Calling on Congress To Beat The Deadline. President Clinton is challenging Congress to extend the Brady waiting period for handguns before it expires on November 30th. He supports legislation introduced by Representative Schumer and Senator Durbin that, in states without permit or background check systems, will: (1) require a minimum 3-day waiting period for all handgun purchases; (2) add up to an additional two days to the waiting period if law enforcement officers need more time to clarify arrest records; and (3) require gun dealers to notify local law enforcement officials of all proposed handgun purchases, as they must now do, but under current law need not once the NICS goes into effect.
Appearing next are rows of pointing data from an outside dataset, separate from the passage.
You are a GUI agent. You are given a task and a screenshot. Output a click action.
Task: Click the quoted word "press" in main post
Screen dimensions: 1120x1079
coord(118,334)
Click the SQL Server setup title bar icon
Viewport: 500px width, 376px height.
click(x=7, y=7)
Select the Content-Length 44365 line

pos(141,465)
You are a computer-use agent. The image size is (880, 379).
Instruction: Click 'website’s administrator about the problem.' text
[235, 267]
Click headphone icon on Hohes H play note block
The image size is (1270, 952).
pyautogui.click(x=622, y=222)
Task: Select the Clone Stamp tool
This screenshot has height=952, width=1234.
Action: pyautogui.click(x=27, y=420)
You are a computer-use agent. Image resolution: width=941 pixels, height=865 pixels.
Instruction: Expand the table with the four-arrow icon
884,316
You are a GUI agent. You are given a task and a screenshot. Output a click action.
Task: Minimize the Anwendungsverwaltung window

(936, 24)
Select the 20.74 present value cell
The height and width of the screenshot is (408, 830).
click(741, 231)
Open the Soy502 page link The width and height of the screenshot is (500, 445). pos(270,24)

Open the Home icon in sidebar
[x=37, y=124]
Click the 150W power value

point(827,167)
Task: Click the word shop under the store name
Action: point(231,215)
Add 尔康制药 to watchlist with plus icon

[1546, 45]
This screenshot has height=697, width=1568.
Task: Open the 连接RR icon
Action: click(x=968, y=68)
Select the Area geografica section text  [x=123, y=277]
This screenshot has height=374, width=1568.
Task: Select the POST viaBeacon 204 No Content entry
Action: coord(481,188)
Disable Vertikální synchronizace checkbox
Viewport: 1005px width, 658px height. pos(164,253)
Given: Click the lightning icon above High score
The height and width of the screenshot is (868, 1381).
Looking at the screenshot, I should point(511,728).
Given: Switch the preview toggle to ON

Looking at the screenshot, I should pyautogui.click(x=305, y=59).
Defending The Brady Law. Since its inception, the Brady Law has been an invaluable tool in preventing handguns from getting into the hands of people who should not have them. Since taking effect in 1994, the Brady Law has prevented an estimated 242,000 felons, fugitives, and other prohibited purchasers from buying handguns. In 1997 alone, 69,000 prohibited handgun purchases were blocked as a result of Brady background checks. The President will continue his efforts to:
- Expand the Brady Law's Reach. Under the Brady Law, the NICS will take effect on November 30, 1998, and will require the FBI and designated state law enforcement officials to conduct computerized checks of all prospective gun purchasers --not just handguns --and make even more important records available to law enforcement. After nearly 5 years of working with law enforcement to develop the NICS, the Justice Department plans to propose a regulation to finalize its implementation next week;
- Fight Efforts To Undermine Brady. A recent amendment to the Senate Commerce-Justice-State appropriations bill would undermine implementation of the NICS. Among other things, the amendment would prohibit the FBI from charging gun dealers a fee for background checks, even though the FBI currently charges school districts, day care providers, and many others for similar background checks. Without the resources generated by such a user fee, the FBI will either have to forego processing millions of background checks, or will have to transfer resources from other crime fighting efforts. The Administration strongly opposes this anti-Brady amendment.